Previous meta-analyses have primarily focused on the prognostic value of NLR in patients with BM from lung cancer8. But these studies did not fully explore the implications of NLR for patients with BM from other cancer types, which limits the generalizability of their conclusions. Our meta-analysis addresses this gap by including a broader spectrum of cancers, such as breast, gastrointestinal, and renal cancers, offering a more comprehensive understanding of NLR’s prognostic significance. Furthermore, by incorporating recently updated data, we provide more current and robust insights. This allows our study to demonstrate the potential of NLR as a widely applicable biomarker, enhancing its relevance across various cancer types.

In our study, there are some limitations. First, detailed information of unknown pretreatment (i.e., physical conditions, comorbidities, infective symptoms, medication, hypertension, lifestyle habits, and diabetes mellitus) could influence the NLR value, thus weakening its actual relationship with cancer-specific endpoints. Second, the NLR cut-off points differed in some studies and the purpose of their study was different, increasing the heterogeneity among studies and making the clinical application more difficult. Third, although no significant deviation was observed in the funnel plot, we did not identify any negative results.
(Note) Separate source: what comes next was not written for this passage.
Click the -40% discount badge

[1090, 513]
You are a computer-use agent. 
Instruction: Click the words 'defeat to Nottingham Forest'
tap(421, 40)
Additionally, leptomeningeal metastasis (LM) and brain parenchymal metastasis (BPM) are associated with different prognostic outcomes, potentially due to variations in their underlying inflammatory mechanisms. While our meta-analysis did not specifically separate these two types of metastasis, some included studies grouped LM and BPM together, which could obscure differences in the prognostic value of NLR between them. Future research with more detailed stratification is needed to determine whether NLR has distinct significance in these subgroups.

Furthermore, existing prognostic models offer valuable insights but are not without limitations, often due to subjective scoring elements that introduce uncertainty. The accuracy of these models can vary, and our study demonstrates that NLR, a simpler and more objective marker, provides a reliable prognostic value for patients with BM. This suggests that NLR could complement existing models by adding a quantifiable and reproducible parameter, enhancing the overall prognostic accuracy and aiding in better patient management and treatment decisions.

The clinical relevance of our findings lies in the potential for physicians to use NLR as an auxiliary tool in prognostic evaluation, guiding treatment decisions. Patients with elevated NLR may benefit from more aggressive therapeutic approaches and closer monitoring to improve their prognosis. Furthermore, our results suggest potential areas for future research, such as examining the association of NLR with prognosis in different cancer types and treatment contexts, which may provide valuable insights for improving patient management. In summary, our study not only reinforces the value of NLR in assessing the prognosis of patients with BM but also provides clinicians with a useful marker for better managing and treating this patient group.

Conclusion

Our meta-analysis confirmed the prognostic value of NLR in patients with BM. NLR could serve as a reliable prognostic indicator for unfavorable outcomes in patients with BM, with variations observed across different geographic regions and cancer types.